The report suggests that for the purpose of the group insolvency, a corporate group should largely include holding, subsidiary and associate companies, as defined under the Companies Act, 2013. However, it recommends giving some discretionary power to the adjudicating authority to include companies that are so intrinsically linked as to form part of a 'group' in commercial understanding, but are not covered by the definition of the corporate group above.
The report talks about procedural co-ordination or consolidation of the insolvency processes of different group companies at any stage of the insolvency proceeding. The consolidation can start at the time of filing of applications for initiation of insolvency proceedings, formation of CoC, invitation of resolution process and even at the time of liquidation.

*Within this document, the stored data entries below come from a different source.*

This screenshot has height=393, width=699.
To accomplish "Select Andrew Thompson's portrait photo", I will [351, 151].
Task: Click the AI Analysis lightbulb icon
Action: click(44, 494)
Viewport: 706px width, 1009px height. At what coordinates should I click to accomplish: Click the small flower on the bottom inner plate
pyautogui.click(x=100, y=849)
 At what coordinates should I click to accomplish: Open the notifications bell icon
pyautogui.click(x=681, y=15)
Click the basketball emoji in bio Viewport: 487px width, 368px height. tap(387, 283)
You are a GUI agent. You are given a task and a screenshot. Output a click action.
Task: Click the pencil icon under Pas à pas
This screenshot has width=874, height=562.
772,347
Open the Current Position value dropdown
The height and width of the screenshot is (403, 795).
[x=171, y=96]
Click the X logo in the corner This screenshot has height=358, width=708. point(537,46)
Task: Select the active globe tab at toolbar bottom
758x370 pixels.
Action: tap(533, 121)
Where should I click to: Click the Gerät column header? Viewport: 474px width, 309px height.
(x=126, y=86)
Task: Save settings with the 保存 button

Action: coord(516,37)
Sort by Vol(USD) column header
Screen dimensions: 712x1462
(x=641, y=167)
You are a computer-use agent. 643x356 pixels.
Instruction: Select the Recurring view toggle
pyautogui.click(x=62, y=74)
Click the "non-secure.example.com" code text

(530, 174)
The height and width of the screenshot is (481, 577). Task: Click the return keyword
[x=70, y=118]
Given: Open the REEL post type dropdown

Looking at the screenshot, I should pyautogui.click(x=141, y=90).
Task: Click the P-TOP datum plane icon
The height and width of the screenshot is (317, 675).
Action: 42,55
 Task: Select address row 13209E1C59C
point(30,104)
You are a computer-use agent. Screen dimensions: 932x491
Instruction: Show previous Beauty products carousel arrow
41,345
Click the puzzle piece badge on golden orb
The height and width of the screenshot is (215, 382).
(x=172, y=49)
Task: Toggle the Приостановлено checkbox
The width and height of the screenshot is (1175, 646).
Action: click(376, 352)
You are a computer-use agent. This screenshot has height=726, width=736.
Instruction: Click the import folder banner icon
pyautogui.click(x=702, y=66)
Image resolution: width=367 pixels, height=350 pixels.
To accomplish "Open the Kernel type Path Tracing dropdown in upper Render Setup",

The report suggests a single application for initiation of insolvency proceedings against multiple companies from the same corporate group. It also favours appointment of single resolution professional, designation of single adjudicating authority and formation of group creditors' committee.
However, the report is not in favour of forcing all group companies under the insolvency to go for any of 'procedural co-ordinations' such as appointing single resolution planner or group creditors' committee. These should only be available to stakeholders. But the report insists on mandatory sharing of information and co-operation among insolvency professionals, Committee of Creditors and adjudicating authorities dealing with insolvency proceedings of group companies.
The working group that has drafted the report also recommends that the timeframe for proceedings of any company that has opened group coordination proceedings may be extended by an additional period of up to 90 days on an application to the Adjudicating Authority, such that the overall timeframe does not exceed 420 days (including time taken in litigation).
This approach, according to the working group, would help maximise the value of the assets of the corporate group by allowing adequate time to enable coordination proceedings to be conducted.
The report also envisages special situations where the adjudicating authority may find that the group structure is being used to exploit one or more group entities by the parent or other group companies to commit frauds and divert funds.
In such circumstances, the report suggests, the adjudication authority can bar certain related-party transactions, hold the parent company and its personnel liable if they are found guilty of improper conduct towards the debtor or its creditors, such as commission of fraud, diversion of funds, wrongful trading and mismanagement of the debtor as well as give priority to operational creditors over related parties.